:: RECORDS TO PROCESS ::
[Start of Attachment]

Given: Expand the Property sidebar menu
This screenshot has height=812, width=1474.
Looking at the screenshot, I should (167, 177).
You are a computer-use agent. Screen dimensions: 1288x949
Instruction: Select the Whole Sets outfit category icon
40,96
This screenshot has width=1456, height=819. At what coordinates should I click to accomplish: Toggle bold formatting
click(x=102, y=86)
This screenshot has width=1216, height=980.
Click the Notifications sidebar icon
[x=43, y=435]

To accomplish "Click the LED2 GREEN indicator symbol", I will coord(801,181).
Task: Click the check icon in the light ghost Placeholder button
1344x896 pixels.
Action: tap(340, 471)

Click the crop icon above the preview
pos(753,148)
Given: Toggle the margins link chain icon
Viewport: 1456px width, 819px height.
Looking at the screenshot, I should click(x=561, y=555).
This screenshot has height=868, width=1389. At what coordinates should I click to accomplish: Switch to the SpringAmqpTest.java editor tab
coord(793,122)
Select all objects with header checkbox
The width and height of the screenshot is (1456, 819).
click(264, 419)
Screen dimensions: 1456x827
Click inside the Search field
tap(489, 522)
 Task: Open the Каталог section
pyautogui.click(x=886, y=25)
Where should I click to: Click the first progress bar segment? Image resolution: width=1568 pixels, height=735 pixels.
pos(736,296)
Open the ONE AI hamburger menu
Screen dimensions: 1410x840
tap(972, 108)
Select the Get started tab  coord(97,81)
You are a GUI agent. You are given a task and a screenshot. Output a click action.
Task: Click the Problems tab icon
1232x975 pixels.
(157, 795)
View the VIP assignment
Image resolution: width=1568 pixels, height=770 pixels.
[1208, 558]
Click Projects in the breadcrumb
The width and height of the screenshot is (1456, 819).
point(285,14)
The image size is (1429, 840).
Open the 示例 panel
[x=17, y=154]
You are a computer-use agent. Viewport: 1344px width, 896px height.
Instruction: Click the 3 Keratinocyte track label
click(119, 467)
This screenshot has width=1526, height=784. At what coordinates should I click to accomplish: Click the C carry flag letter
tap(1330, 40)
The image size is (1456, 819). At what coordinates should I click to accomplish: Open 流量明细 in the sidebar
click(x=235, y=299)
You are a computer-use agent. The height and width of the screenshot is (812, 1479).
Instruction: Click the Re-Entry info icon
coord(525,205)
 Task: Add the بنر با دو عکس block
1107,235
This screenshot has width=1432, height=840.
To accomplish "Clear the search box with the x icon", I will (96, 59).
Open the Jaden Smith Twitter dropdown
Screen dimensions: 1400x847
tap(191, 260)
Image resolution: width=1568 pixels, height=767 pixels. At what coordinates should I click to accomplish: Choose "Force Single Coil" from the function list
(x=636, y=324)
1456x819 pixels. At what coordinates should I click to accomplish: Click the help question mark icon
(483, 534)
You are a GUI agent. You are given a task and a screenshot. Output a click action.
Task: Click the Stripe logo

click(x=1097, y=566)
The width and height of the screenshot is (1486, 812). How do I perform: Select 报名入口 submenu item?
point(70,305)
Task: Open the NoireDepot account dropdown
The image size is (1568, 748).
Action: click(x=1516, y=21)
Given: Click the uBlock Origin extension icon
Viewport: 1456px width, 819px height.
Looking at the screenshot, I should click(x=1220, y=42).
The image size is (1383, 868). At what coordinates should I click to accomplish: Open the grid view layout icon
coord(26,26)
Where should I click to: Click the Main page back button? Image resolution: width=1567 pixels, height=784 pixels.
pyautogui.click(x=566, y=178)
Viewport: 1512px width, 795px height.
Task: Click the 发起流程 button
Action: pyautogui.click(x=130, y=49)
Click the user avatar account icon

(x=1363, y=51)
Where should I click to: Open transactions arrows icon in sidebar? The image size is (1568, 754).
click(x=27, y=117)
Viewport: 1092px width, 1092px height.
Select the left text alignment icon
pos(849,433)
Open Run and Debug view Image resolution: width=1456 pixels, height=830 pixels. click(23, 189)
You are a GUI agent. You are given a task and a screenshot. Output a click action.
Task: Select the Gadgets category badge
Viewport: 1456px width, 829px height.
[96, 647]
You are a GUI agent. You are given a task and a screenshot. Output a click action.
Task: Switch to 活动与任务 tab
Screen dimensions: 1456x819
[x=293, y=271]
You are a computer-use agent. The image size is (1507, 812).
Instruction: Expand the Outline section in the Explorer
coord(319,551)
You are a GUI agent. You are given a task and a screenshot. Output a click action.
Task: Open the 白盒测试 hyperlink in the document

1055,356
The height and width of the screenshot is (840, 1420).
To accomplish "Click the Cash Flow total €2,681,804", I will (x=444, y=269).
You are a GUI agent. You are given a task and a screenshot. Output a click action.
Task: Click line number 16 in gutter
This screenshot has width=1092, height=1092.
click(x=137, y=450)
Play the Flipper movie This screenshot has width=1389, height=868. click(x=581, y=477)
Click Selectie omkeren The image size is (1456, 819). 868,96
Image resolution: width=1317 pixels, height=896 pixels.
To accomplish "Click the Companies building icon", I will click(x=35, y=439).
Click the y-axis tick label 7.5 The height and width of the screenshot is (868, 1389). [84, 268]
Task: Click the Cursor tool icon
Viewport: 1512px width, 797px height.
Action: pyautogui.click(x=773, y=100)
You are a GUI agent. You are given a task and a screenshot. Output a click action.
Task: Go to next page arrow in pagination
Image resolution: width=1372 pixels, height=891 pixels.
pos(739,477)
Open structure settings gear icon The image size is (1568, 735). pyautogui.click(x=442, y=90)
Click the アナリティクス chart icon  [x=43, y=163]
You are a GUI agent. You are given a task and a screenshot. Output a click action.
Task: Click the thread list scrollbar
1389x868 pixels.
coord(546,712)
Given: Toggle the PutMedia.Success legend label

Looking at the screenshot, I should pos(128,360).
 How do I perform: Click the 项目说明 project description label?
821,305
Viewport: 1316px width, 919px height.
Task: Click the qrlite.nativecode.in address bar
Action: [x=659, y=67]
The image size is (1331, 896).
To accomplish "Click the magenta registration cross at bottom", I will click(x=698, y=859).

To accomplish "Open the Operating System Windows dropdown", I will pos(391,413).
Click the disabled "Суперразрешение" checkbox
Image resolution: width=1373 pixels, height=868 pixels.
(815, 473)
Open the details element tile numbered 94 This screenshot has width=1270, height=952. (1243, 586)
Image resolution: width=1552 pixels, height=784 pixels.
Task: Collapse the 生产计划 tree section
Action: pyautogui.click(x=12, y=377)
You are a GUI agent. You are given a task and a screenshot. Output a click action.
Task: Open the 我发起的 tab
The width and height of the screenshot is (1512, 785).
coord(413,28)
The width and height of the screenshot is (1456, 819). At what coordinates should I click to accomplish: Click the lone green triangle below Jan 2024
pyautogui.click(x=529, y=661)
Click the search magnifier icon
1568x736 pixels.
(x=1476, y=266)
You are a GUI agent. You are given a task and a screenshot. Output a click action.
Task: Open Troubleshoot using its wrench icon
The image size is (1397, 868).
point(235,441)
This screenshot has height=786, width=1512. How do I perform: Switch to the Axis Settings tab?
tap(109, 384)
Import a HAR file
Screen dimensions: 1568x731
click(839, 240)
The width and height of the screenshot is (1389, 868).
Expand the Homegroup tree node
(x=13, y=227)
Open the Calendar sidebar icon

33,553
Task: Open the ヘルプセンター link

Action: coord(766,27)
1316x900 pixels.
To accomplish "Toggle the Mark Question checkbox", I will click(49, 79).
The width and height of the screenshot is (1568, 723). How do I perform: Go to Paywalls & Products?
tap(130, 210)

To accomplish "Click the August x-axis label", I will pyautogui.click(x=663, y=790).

[End of Attachment]

:: WHAT THE TASK REQUIRES ::
Using the records above as the source, restate each line verbatim.

:: OUTPUT BELOW ::
Given: Expand the Property sidebar menu
This screenshot has height=812, width=1474.
Looking at the screenshot, I should (167, 177).
You are a computer-use agent. Screen dimensions: 1288x949
Instruction: Select the Whole Sets outfit category icon
40,96
This screenshot has width=1456, height=819. At what coordinates should I click to accomplish: Toggle bold formatting
click(x=102, y=86)
This screenshot has width=1216, height=980.
Click the Notifications sidebar icon
[x=43, y=435]

To accomplish "Click the LED2 GREEN indicator symbol", I will coord(801,181).
Task: Click the check icon in the light ghost Placeholder button
1344x896 pixels.
Action: tap(340, 471)

Click the crop icon above the preview
pos(753,148)
Given: Toggle the margins link chain icon
Viewport: 1456px width, 819px height.
Looking at the screenshot, I should click(x=561, y=555).
This screenshot has height=868, width=1389. At what coordinates should I click to accomplish: Switch to the SpringAmqpTest.java editor tab
coord(793,122)
Select all objects with header checkbox
The width and height of the screenshot is (1456, 819).
click(264, 419)
Screen dimensions: 1456x827
Click inside the Search field
tap(489, 522)
 Task: Open the Каталог section
pyautogui.click(x=886, y=25)
Where should I click to: Click the first progress bar segment? Image resolution: width=1568 pixels, height=735 pixels.
pos(736,296)
Open the ONE AI hamburger menu
Screen dimensions: 1410x840
tap(972, 108)
Select the Get started tab  coord(97,81)
You are a GUI agent. You are given a task and a screenshot. Output a click action.
Task: Click the Problems tab icon
1232x975 pixels.
(157, 795)
View the VIP assignment
Image resolution: width=1568 pixels, height=770 pixels.
[1208, 558]
Click Projects in the breadcrumb
The width and height of the screenshot is (1456, 819).
point(285,14)
The image size is (1429, 840).
Open the 示例 panel
[x=17, y=154]
You are a computer-use agent. Viewport: 1344px width, 896px height.
Instruction: Click the 3 Keratinocyte track label
click(119, 467)
This screenshot has width=1526, height=784. At what coordinates should I click to accomplish: Click the C carry flag letter
tap(1330, 40)
The image size is (1456, 819). At what coordinates should I click to accomplish: Open 流量明细 in the sidebar
click(x=235, y=299)
You are a computer-use agent. The height and width of the screenshot is (812, 1479).
Instruction: Click the Re-Entry info icon
coord(525,205)
 Task: Add the بنر با دو عکس block
1107,235
This screenshot has width=1432, height=840.
To accomplish "Clear the search box with the x icon", I will (96, 59).
Open the Jaden Smith Twitter dropdown
Screen dimensions: 1400x847
tap(191, 260)
Image resolution: width=1568 pixels, height=767 pixels. At what coordinates should I click to accomplish: Choose "Force Single Coil" from the function list
(x=636, y=324)
1456x819 pixels. At what coordinates should I click to accomplish: Click the help question mark icon
(483, 534)
You are a GUI agent. You are given a task and a screenshot. Output a click action.
Task: Click the Stripe logo

click(x=1097, y=566)
The width and height of the screenshot is (1486, 812). How do I perform: Select 报名入口 submenu item?
point(70,305)
Task: Open the NoireDepot account dropdown
The image size is (1568, 748).
Action: click(x=1516, y=21)
Given: Click the uBlock Origin extension icon
Viewport: 1456px width, 819px height.
Looking at the screenshot, I should click(x=1220, y=42).
The image size is (1383, 868). At what coordinates should I click to accomplish: Open the grid view layout icon
coord(26,26)
Where should I click to: Click the Main page back button? Image resolution: width=1567 pixels, height=784 pixels.
pyautogui.click(x=566, y=178)
Viewport: 1512px width, 795px height.
Task: Click the 发起流程 button
Action: pyautogui.click(x=130, y=49)
Click the user avatar account icon

(x=1363, y=51)
Where should I click to: Open transactions arrows icon in sidebar? The image size is (1568, 754).
click(x=27, y=117)
Viewport: 1092px width, 1092px height.
Select the left text alignment icon
pos(849,433)
Open Run and Debug view Image resolution: width=1456 pixels, height=830 pixels. click(23, 189)
You are a GUI agent. You are given a task and a screenshot. Output a click action.
Task: Select the Gadgets category badge
Viewport: 1456px width, 829px height.
[96, 647]
You are a GUI agent. You are given a task and a screenshot. Output a click action.
Task: Switch to 活动与任务 tab
Screen dimensions: 1456x819
[x=293, y=271]
You are a computer-use agent. The image size is (1507, 812).
Instruction: Expand the Outline section in the Explorer
coord(319,551)
You are a GUI agent. You are given a task and a screenshot. Output a click action.
Task: Open the 白盒测试 hyperlink in the document

1055,356
The height and width of the screenshot is (840, 1420).
To accomplish "Click the Cash Flow total €2,681,804", I will (x=444, y=269).
You are a GUI agent. You are given a task and a screenshot. Output a click action.
Task: Click line number 16 in gutter
This screenshot has width=1092, height=1092.
click(x=137, y=450)
Play the Flipper movie This screenshot has width=1389, height=868. click(x=581, y=477)
Click Selectie omkeren The image size is (1456, 819). 868,96
Image resolution: width=1317 pixels, height=896 pixels.
To accomplish "Click the Companies building icon", I will click(x=35, y=439).
Click the y-axis tick label 7.5 The height and width of the screenshot is (868, 1389). [84, 268]
Task: Click the Cursor tool icon
Viewport: 1512px width, 797px height.
Action: pyautogui.click(x=773, y=100)
You are a GUI agent. You are given a task and a screenshot. Output a click action.
Task: Go to next page arrow in pagination
Image resolution: width=1372 pixels, height=891 pixels.
pos(739,477)
Open structure settings gear icon The image size is (1568, 735). pyautogui.click(x=442, y=90)
Click the アナリティクス chart icon  [x=43, y=163]
You are a GUI agent. You are given a task and a screenshot. Output a click action.
Task: Click the thread list scrollbar
1389x868 pixels.
coord(546,712)
Given: Toggle the PutMedia.Success legend label

Looking at the screenshot, I should pos(128,360).
 How do I perform: Click the 项目说明 project description label?
821,305
Viewport: 1316px width, 919px height.
Task: Click the qrlite.nativecode.in address bar
Action: [x=659, y=67]
The image size is (1331, 896).
To accomplish "Click the magenta registration cross at bottom", I will click(x=698, y=859).

To accomplish "Open the Operating System Windows dropdown", I will pos(391,413).
Click the disabled "Суперразрешение" checkbox
Image resolution: width=1373 pixels, height=868 pixels.
(815, 473)
Open the details element tile numbered 94 This screenshot has width=1270, height=952. (1243, 586)
Image resolution: width=1552 pixels, height=784 pixels.
Task: Collapse the 生产计划 tree section
Action: pyautogui.click(x=12, y=377)
You are a GUI agent. You are given a task and a screenshot. Output a click action.
Task: Open the 我发起的 tab
The width and height of the screenshot is (1512, 785).
coord(413,28)
The width and height of the screenshot is (1456, 819). At what coordinates should I click to accomplish: Click the lone green triangle below Jan 2024
pyautogui.click(x=529, y=661)
Click the search magnifier icon
1568x736 pixels.
(x=1476, y=266)
You are a GUI agent. You are given a task and a screenshot. Output a click action.
Task: Open Troubleshoot using its wrench icon
The image size is (1397, 868).
point(235,441)
This screenshot has height=786, width=1512. How do I perform: Switch to the Axis Settings tab?
tap(109, 384)
Import a HAR file
Screen dimensions: 1568x731
click(839, 240)
The width and height of the screenshot is (1389, 868).
Expand the Homegroup tree node
(x=13, y=227)
Open the Calendar sidebar icon

33,553
Task: Open the ヘルプセンター link

Action: coord(766,27)
1316x900 pixels.
To accomplish "Toggle the Mark Question checkbox", I will click(49, 79).
The width and height of the screenshot is (1568, 723). How do I perform: Go to Paywalls & Products?
tap(130, 210)

To accomplish "Click the August x-axis label", I will pyautogui.click(x=663, y=790).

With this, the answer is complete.